(Collection entries)
◆ ◆ ◆ ◆

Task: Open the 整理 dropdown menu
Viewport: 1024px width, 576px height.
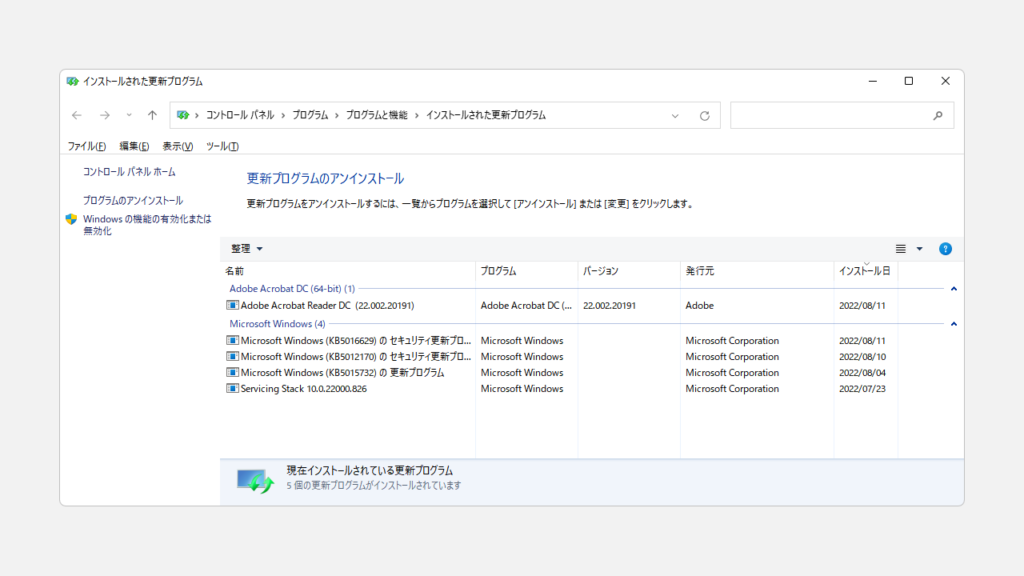Action: click(x=247, y=249)
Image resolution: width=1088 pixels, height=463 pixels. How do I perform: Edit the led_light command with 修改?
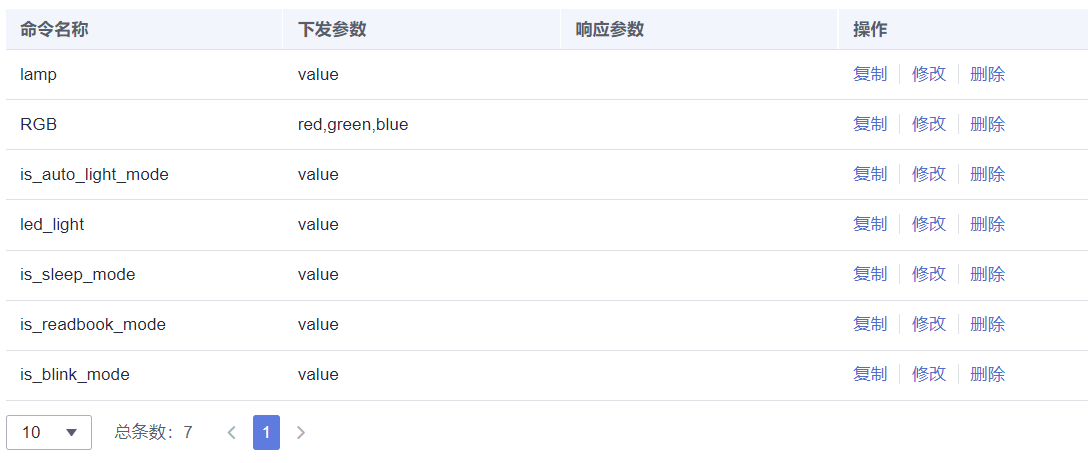[x=928, y=224]
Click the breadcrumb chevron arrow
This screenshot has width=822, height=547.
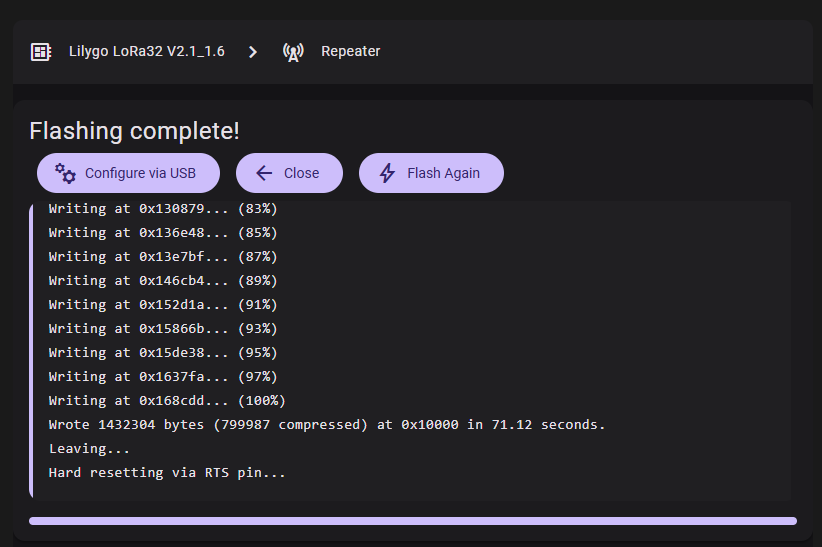[253, 52]
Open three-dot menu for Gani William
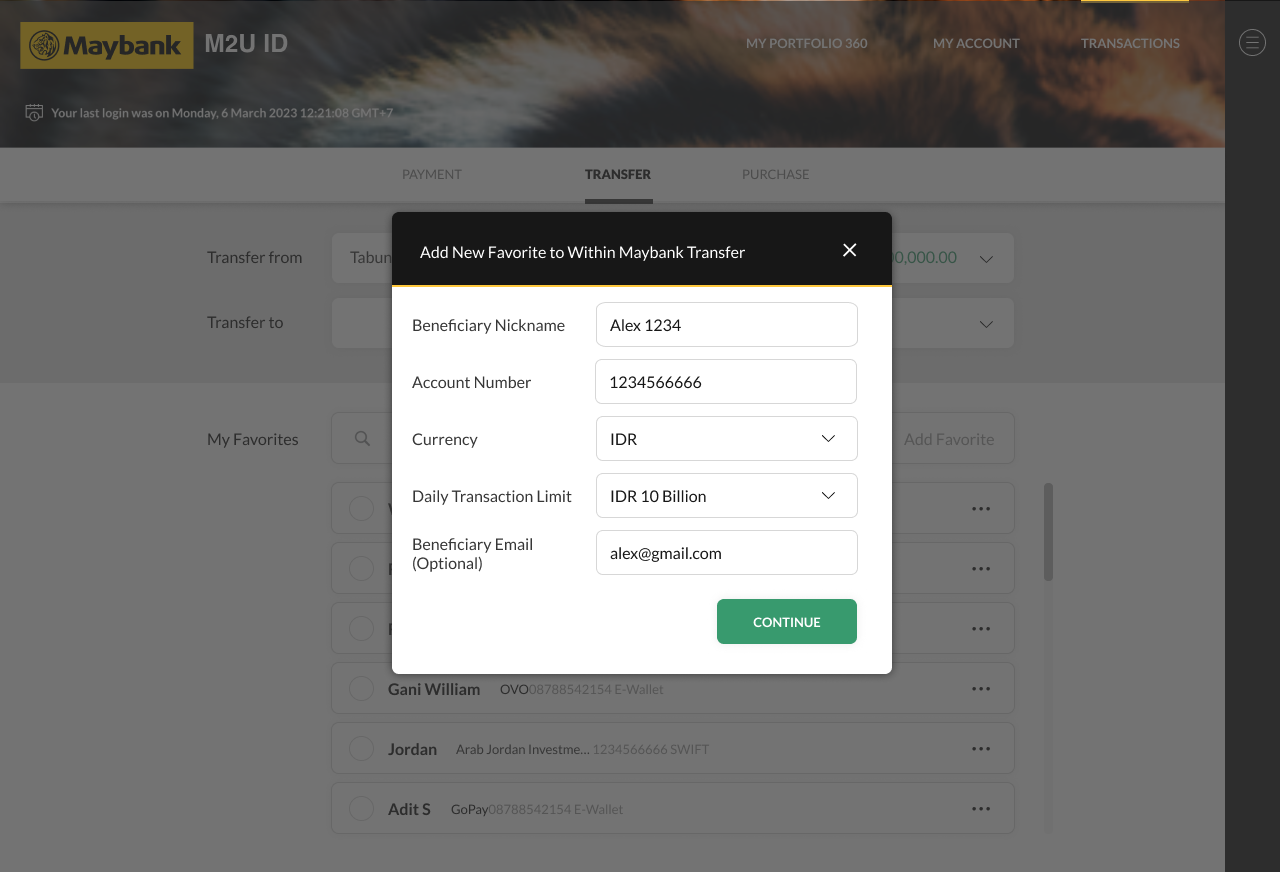The image size is (1280, 872). click(980, 689)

◆ ◆ ◆ ◆

**TO DO:**
Render the lines above as a numbered list, skipping any blank lines. Leave the pictures out of your answer.

**REPLY:**
1. Task: Open the 整理 dropdown menu
2. Viewport: 1024px width, 576px height.
3. Action: click(x=247, y=249)
4. Image resolution: width=1088 pixels, height=463 pixels. How do I perform: Edit the led_light command with 修改?
5. [x=928, y=224]
6. Click the breadcrumb chevron arrow
7. This screenshot has width=822, height=547.
8. [253, 52]
9. Open three-dot menu for Gani William
10. The image size is (1280, 872). click(980, 689)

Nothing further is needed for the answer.